§ MATERIAL FOR THIS TASK

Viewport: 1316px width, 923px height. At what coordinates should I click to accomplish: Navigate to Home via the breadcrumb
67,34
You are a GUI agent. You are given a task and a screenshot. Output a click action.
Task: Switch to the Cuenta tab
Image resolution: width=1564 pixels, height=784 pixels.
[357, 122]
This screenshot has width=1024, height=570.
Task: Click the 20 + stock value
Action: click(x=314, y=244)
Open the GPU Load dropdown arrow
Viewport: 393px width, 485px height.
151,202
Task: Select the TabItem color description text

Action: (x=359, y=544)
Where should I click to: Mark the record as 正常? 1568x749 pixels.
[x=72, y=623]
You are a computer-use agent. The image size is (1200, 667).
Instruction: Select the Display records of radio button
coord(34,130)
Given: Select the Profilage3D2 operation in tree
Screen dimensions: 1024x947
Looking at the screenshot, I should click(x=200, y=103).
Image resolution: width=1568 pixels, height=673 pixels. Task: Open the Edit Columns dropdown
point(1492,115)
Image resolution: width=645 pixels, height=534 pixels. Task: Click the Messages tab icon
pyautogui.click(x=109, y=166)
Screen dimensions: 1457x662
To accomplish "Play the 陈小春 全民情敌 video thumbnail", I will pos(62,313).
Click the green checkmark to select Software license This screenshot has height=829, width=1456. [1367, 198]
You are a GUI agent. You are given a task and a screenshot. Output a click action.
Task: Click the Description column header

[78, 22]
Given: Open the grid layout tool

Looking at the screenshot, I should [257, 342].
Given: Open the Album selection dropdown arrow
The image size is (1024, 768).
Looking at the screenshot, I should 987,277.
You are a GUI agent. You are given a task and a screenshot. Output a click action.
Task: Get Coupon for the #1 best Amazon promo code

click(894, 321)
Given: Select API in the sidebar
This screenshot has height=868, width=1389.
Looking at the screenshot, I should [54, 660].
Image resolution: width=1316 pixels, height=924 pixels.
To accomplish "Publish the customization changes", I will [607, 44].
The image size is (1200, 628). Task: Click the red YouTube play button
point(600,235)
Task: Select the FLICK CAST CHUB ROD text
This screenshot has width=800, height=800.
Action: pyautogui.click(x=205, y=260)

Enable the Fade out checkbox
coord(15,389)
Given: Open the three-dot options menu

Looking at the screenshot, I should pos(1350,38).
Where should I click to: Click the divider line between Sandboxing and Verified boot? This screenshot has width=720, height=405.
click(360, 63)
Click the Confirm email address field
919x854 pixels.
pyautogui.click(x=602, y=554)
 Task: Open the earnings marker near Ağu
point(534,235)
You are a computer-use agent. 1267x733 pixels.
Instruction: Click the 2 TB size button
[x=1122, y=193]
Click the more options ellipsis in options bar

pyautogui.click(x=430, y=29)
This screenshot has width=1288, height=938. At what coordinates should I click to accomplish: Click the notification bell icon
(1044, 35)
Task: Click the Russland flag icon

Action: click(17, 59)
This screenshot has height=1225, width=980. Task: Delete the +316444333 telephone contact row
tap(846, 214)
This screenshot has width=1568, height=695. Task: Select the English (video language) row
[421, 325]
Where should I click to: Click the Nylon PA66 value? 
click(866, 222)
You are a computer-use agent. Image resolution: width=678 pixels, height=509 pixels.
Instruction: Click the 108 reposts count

§ STATED PROBLEM
Put every line of the entries above into a Markdown table with the columns Row and Line. Number each line in Row and leave out the blank lines.

§ ANSWER TO THIS PROBLEM
| Row | Line |
|---|---|
| 1 | Viewport: 1316px width, 923px height. At what coordinates should I click to accomplish: Navigate to Home via the breadcrumb |
| 2 | 67,34 |
| 3 | You are a GUI agent. You are given a task and a screenshot. Output a click action. |
| 4 | Task: Switch to the Cuenta tab |
| 5 | Image resolution: width=1564 pixels, height=784 pixels. |
| 6 | [357, 122] |
| 7 | This screenshot has width=1024, height=570. |
| 8 | Task: Click the 20 + stock value |
| 9 | Action: click(x=314, y=244) |
| 10 | Open the GPU Load dropdown arrow |
| 11 | Viewport: 393px width, 485px height. |
| 12 | 151,202 |
| 13 | Task: Select the TabItem color description text |
| 14 | Action: (x=359, y=544) |
| 15 | Where should I click to: Mark the record as 正常? 1568x749 pixels. |
| 16 | [x=72, y=623] |
| 17 | You are a computer-use agent. The image size is (1200, 667). |
| 18 | Instruction: Select the Display records of radio button |
| 19 | coord(34,130) |
| 20 | Given: Select the Profilage3D2 operation in tree |
| 21 | Screen dimensions: 1024x947 |
| 22 | Looking at the screenshot, I should click(x=200, y=103). |
| 23 | Image resolution: width=1568 pixels, height=673 pixels. Task: Open the Edit Columns dropdown |
| 24 | point(1492,115) |
| 25 | Image resolution: width=645 pixels, height=534 pixels. Task: Click the Messages tab icon |
| 26 | pyautogui.click(x=109, y=166) |
| 27 | Screen dimensions: 1457x662 |
| 28 | To accomplish "Play the 陈小春 全民情敌 video thumbnail", I will pos(62,313). |
| 29 | Click the green checkmark to select Software license This screenshot has height=829, width=1456. [1367, 198] |
| 30 | You are a GUI agent. You are given a task and a screenshot. Output a click action. |
| 31 | Task: Click the Description column header |
| 32 | [78, 22] |
| 33 | Given: Open the grid layout tool |
| 34 | Looking at the screenshot, I should [257, 342]. |
| 35 | Given: Open the Album selection dropdown arrow |
| 36 | The image size is (1024, 768). |
| 37 | Looking at the screenshot, I should 987,277. |
| 38 | You are a GUI agent. You are given a task and a screenshot. Output a click action. |
| 39 | Task: Get Coupon for the #1 best Amazon promo code |
| 40 | click(894, 321) |
| 41 | Given: Select API in the sidebar |
| 42 | This screenshot has height=868, width=1389. |
| 43 | Looking at the screenshot, I should [54, 660]. |
| 44 | Image resolution: width=1316 pixels, height=924 pixels. |
| 45 | To accomplish "Publish the customization changes", I will [607, 44]. |
| 46 | The image size is (1200, 628). Task: Click the red YouTube play button |
| 47 | point(600,235) |
| 48 | Task: Select the FLICK CAST CHUB ROD text |
| 49 | This screenshot has width=800, height=800. |
| 50 | Action: pyautogui.click(x=205, y=260) |
| 51 | Enable the Fade out checkbox |
| 52 | coord(15,389) |
| 53 | Given: Open the three-dot options menu |
| 54 | Looking at the screenshot, I should pos(1350,38). |
| 55 | Where should I click to: Click the divider line between Sandboxing and Verified boot? This screenshot has width=720, height=405. |
| 56 | click(360, 63) |
| 57 | Click the Confirm email address field |
| 58 | 919x854 pixels. |
| 59 | pyautogui.click(x=602, y=554) |
| 60 |  Task: Open the earnings marker near Ağu |
| 61 | point(534,235) |
| 62 | You are a computer-use agent. 1267x733 pixels. |
| 63 | Instruction: Click the 2 TB size button |
| 64 | [x=1122, y=193] |
| 65 | Click the more options ellipsis in options bar |
| 66 | pyautogui.click(x=430, y=29) |
| 67 | This screenshot has width=1288, height=938. At what coordinates should I click to accomplish: Click the notification bell icon |
| 68 | (1044, 35) |
| 69 | Task: Click the Russland flag icon |
| 70 | Action: click(17, 59) |
| 71 | This screenshot has height=1225, width=980. Task: Delete the +316444333 telephone contact row |
| 72 | tap(846, 214) |
| 73 | This screenshot has width=1568, height=695. Task: Select the English (video language) row |
| 74 | [421, 325] |
| 75 | Where should I click to: Click the Nylon PA66 value?  |
| 76 | click(866, 222) |
| 77 | You are a computer-use agent. Image resolution: width=678 pixels, height=509 pixels. |
| 78 | Instruction: Click the 108 reposts count |